*** Input records ***
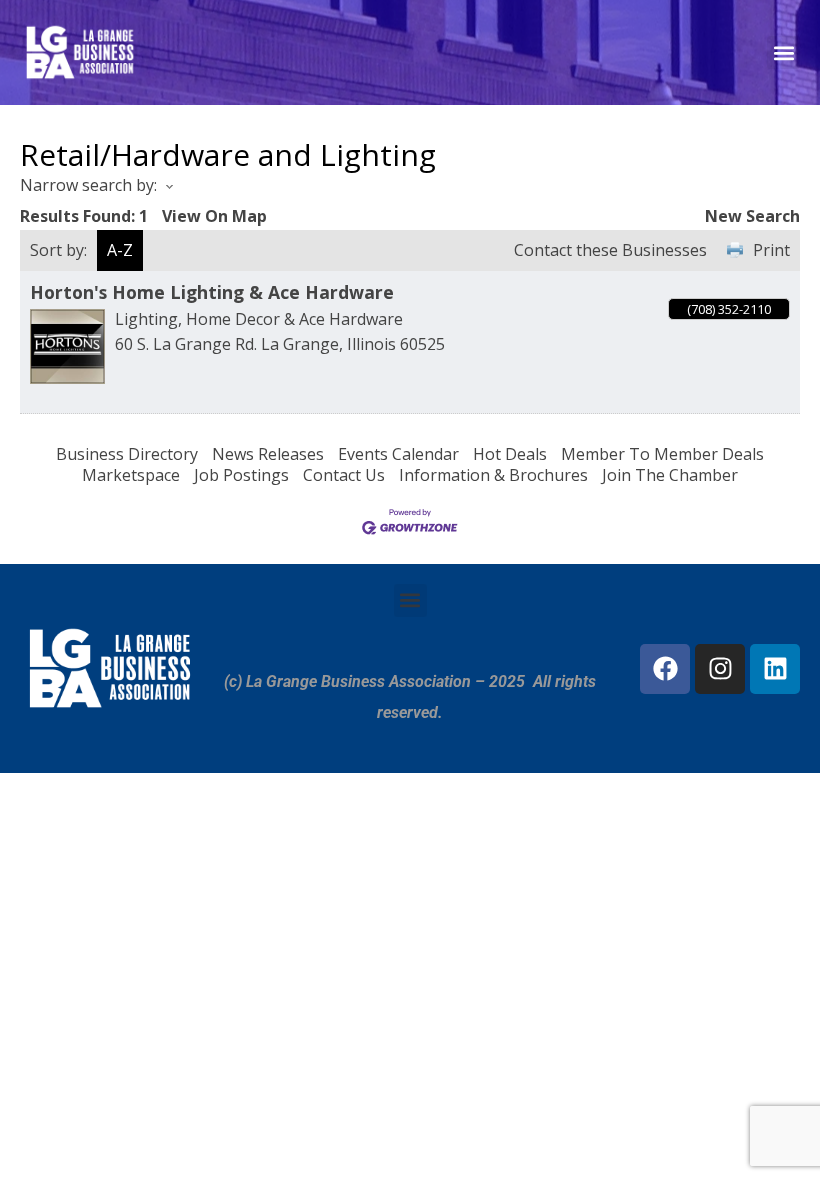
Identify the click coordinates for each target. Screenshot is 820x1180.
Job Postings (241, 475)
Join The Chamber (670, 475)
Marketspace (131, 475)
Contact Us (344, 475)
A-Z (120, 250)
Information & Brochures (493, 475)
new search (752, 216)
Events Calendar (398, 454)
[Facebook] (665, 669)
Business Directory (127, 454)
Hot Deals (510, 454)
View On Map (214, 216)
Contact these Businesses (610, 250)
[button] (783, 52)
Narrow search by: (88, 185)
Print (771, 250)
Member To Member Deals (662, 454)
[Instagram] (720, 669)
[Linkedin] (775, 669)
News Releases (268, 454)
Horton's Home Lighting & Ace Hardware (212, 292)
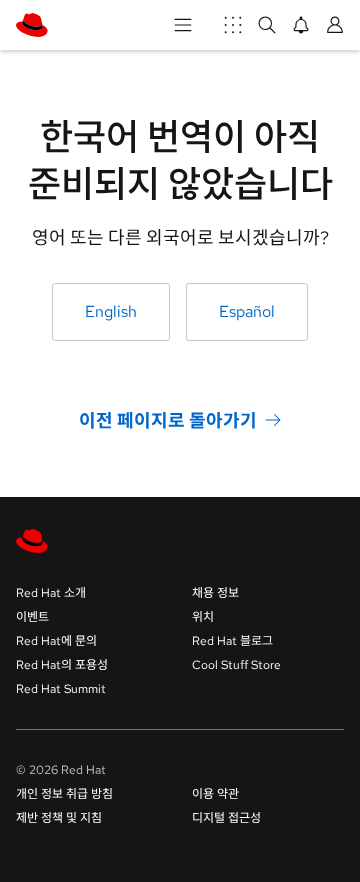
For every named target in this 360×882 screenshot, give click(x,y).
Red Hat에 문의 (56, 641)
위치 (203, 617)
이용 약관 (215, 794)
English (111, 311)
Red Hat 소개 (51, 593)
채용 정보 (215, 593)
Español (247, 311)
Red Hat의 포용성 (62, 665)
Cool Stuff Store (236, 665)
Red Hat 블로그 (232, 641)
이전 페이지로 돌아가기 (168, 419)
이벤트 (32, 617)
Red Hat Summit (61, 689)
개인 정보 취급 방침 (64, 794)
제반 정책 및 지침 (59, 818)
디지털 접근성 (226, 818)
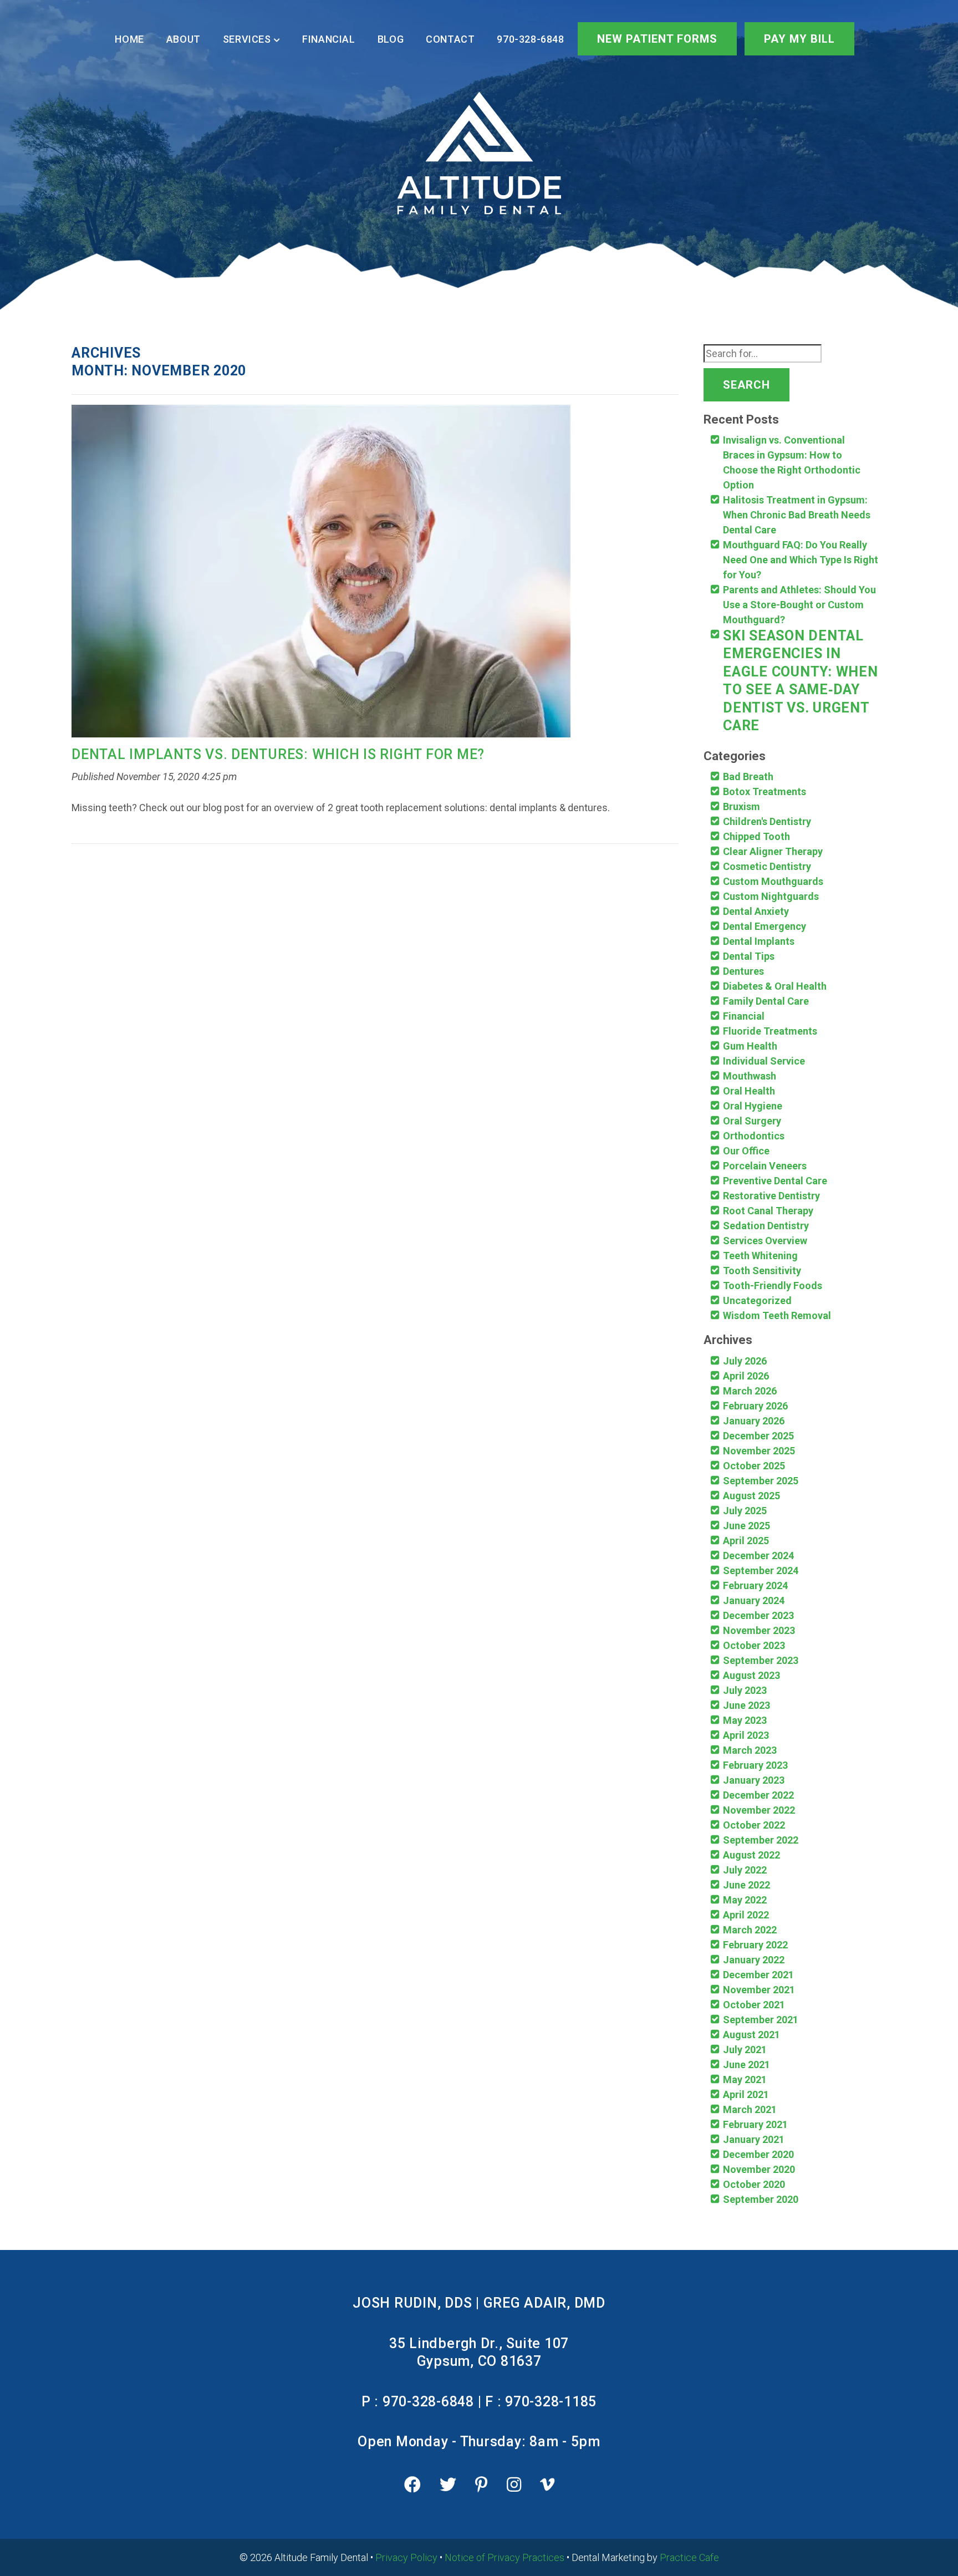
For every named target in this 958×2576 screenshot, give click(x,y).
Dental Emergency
***
— Exercise requirements —
Reproduce exactly and only the lines from the "Red Hat에 문의 (56, 641)" line to the last line of the records above. Do not carry over any pictures.

— Answer for the task —
Red Hat에 문의 (56, 641)
위치 (203, 617)
이용 약관 (215, 794)
English (111, 311)
Red Hat 소개 (51, 593)
채용 정보 (215, 593)
Español (247, 311)
Red Hat의 포용성 (62, 665)
Cool Stuff Store (236, 665)
Red Hat 블로그 (232, 641)
이전 페이지로 돌아가기 (168, 419)
이벤트 (32, 617)
Red Hat Summit (61, 689)
개인 정보 취급 방침 (64, 794)
제반 정책 및 지침 (59, 818)
디지털 접근성 (226, 818)
For every named target in this 958×2576 screenshot, give click(x,y).
Dental Emergency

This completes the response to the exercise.